Two parliamentary reports have warned that the UK’s nuclear industry is under threat from Brexit.

Any delay between the UK leaving the European Atomic Energy Community (Euratom) and placing alternative arrangements into action would inhibit research and development (R&D) and threaten power supplies, according to the House of Commons’ Business, Energy & Industrial Strategy (BEIS) Committee.

Meanwhile, the House of Lords’ Science & Technology Committee said the civil nuclear industry had been “blighted by the indecision of successive governments” and had now “reached a critical moment”, echoing the warning over leaving Euratom and also highlighting a lack of cash for R&D compared with rival nations such as France and the United States.

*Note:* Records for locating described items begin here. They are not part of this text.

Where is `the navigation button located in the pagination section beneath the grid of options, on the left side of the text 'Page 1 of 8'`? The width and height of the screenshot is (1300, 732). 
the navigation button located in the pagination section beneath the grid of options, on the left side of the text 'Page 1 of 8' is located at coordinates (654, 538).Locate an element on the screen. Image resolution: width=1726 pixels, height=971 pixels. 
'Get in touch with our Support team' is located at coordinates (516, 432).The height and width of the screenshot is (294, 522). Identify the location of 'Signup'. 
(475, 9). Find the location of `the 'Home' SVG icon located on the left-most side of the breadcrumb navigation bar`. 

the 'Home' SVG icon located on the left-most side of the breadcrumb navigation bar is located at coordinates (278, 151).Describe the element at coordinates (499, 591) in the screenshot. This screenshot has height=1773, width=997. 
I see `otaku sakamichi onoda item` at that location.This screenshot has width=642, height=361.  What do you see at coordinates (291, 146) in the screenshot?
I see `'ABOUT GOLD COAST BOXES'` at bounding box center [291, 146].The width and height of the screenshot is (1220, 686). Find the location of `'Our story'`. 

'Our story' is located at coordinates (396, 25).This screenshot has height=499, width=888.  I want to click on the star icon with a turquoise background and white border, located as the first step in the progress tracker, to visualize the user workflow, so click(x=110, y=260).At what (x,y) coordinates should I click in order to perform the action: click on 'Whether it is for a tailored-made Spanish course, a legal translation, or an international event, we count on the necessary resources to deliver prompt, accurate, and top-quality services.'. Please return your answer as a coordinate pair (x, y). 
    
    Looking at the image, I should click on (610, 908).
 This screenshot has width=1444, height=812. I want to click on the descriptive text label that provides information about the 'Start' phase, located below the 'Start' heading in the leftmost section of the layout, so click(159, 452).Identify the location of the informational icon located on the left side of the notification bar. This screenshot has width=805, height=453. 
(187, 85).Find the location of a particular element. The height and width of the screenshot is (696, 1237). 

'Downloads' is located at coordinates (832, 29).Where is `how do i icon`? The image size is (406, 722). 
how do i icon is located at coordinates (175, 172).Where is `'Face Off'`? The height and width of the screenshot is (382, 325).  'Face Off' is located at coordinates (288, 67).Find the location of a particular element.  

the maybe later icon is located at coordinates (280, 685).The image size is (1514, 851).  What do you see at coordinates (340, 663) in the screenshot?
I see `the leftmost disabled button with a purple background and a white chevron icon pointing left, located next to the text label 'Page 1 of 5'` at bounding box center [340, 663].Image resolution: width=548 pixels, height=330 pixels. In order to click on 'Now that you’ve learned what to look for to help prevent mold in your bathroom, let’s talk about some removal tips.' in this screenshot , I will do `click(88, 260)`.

Both reports called for the incoming government to take action following next month’s General Election.

‘Politically unfeasible’

Iain Wright, Chair of the BEIS Committee, said: “The Prime Minister has made it politically unfeasible to remain in Euratom long term.

“The Government now has a responsibility to end the uncertainty hanging over the industry and ensure robust and stable arrangements to protect trade, boost research and development, and ensure safeguarding of the highest level.”

The Lords committee Chair, the Earl of Selborne, added: “The UK has long-standing and continuing commitments to civil nuclear energy and is now strategically positioned to capture opportunities, especially for Small Modular Reactors (SMRs).

“The incoming Government must end its cycle of indecision on nuclear policy and we urge it to take a clear, firm view on SMRs and wider civil nuclear strategy.”

£250-400bn market

Tom Greatrex, Chief Executive of the Nuclear Industry Association and a former Labour shadow energy minister, said the industry was also frustrated at the lack of progress over SMRs.

“With a potential global market for SMRs valued at £250-400 billion, the government must provide clarity as soon as possible after the general election if the energy, industrial and export opportunities of a UK SMR are to be realised.”

Energy Secretary Greg Clark responded by saying: “The future of the nuclear industry in this country can only be protected by a Prime Minister who will actually stand up for Britain and nuclear power in Brexit negotiations.”